Each day as my staff and I welcome the children who come to Lesang Bana, we remember Jesus' welcome to the children who came to him.

 

Dreaming Dreams
By Fr. John Maleikal, SVD

Ten years ago we had only the dream-a dream that handicapped children would receive love, care, acceptance and respect through physical, mental and psychological rehabilitation.

In 1995, I met a small boy, John Barla, who was physically handicapped by the ravages of leprosy. We found a way to help John, but I knew first hand that there were hundreds of other "Johns" who needed help with artificial limbs, care and love. Vika Bhavan was founded.
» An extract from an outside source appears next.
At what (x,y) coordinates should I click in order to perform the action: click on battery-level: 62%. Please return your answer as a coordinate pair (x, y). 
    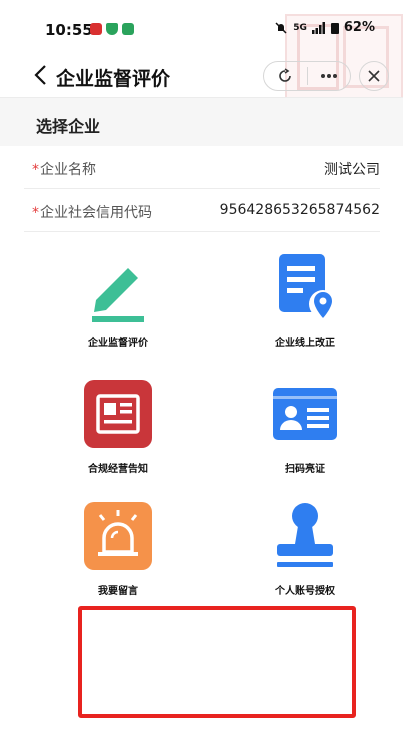
    Looking at the image, I should click on (359, 28).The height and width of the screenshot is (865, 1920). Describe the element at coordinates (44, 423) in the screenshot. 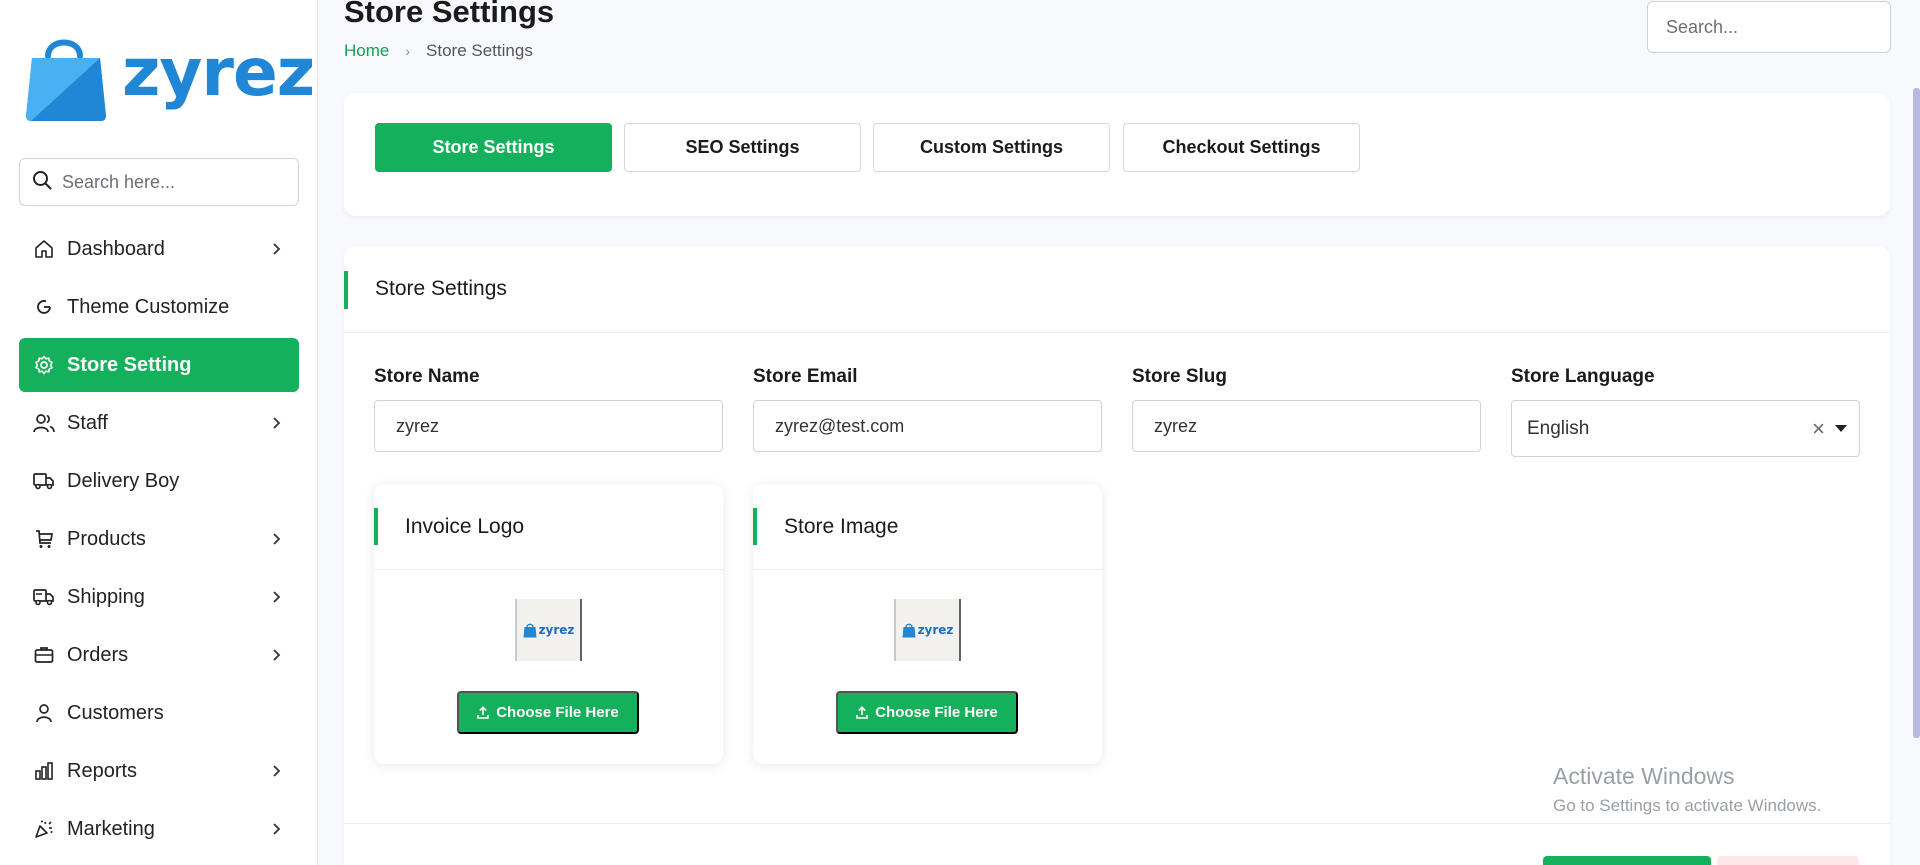

I see `users-icon` at that location.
Today, ten years later, we have done over one hundred surgeries for children afflicted with polio and leprosies. Over two hundred children have been given artificial limbs, splints and braces.

ISujata Tigga, a thirteen-year-old girl from a remote village in the Sundargarh District came to Vikas Bhavan crawling. She never thought she would walk again. But with the care she received at Vikas Bhavan, Sujata is not only walking but dancing. Vikas Bhavan was a pioneer in designing and building tricycles and wheelchairs for handicapped children.

At the 10th anniversary celebration of our home for the physically handicapped, Bishop Lucas Kerketta of Sambalpur, said: "The service that Vikas Bhavan offers is a special kind of service for physically challenged children who are neglected by their own families and by society. I am very happy to be a part of this institution."

For the children who live at Vikas Bhavan, we emphasize education. At our school, physically challenged children and children with leprosy interact with other children from the nearby village. In this way our children get a chance to compete with other children and to demonstrate their gifts and talents.

We cannot accommodate all the physically handicapped children in our area, so we also provide an outreach program for non-residents. Children who are deaf, mentally challenged, and those afflicted with cerebral palsy, leprosy, or polio are brought to our center for treatment.

Vikas Bhavan also works to provide assistance to three local leper colonies which have more than six hundred residents.

Our center has been blessed with friends who have been very supportive, but we ourselves have continued to try to help ourselves and help our children in many ways. The children tend our vegetable garden which provides all the vegetables for our kitchen. For the grown up disabled teens, we have begun programs for the older children to become financially independent. Some are now raising goats. Some we have provided with sewing machines or welding equipment.

Last year with a gift of $14,000 from friends of the Divine Word Mission Center, we were able to build ten homes for residents in the leper colony. From all of us at Vikas Bhavan, "Thank you. May God Bless you."

Bro. Dennis Newton, SVD originally from Waterloo, Iowa, entered the high school seminary run by the Divine Word Missionaries in East Troy, Wisconsin, in 1966. After high school, and graduation from Divine Word College in Epworth, Iowa in 1974, Bro. Dennis worked two years in Japan. He entered the novitiate and professed first vows in 1977. He worked at the Holy Rosary Institute in Lafayette, Louisiana, for six years before professing perpetual vows as a Divine Word Missionary. Bro. Dennis served for five years as Treasurer for St. Augustine Seminary in Mississippi and eleven years at Divine Word College in Iowa as Business Manager and National Vocation Director. He is currently Director of the Mission Office and Vice-Provincial of the U.S. Chicago Province headquartered in Techny, Illinois

Fr. Gabriel Faimau, SVD was born in Timor, Indonesia. He entered the Divine Word Missionaries in 1992 and was ordained a priest in 1999. Since then he has been working as a missionary in Botswana, Africa

Fr. John Maliekal, SVD was born in Trichur, India and entered Divine Word Missionaries in 1962. He professed his perpetual vows and was ordained to the priesthood in 1968. He is currently the director of the Home for the Physically Handicapped in Bargarh, India.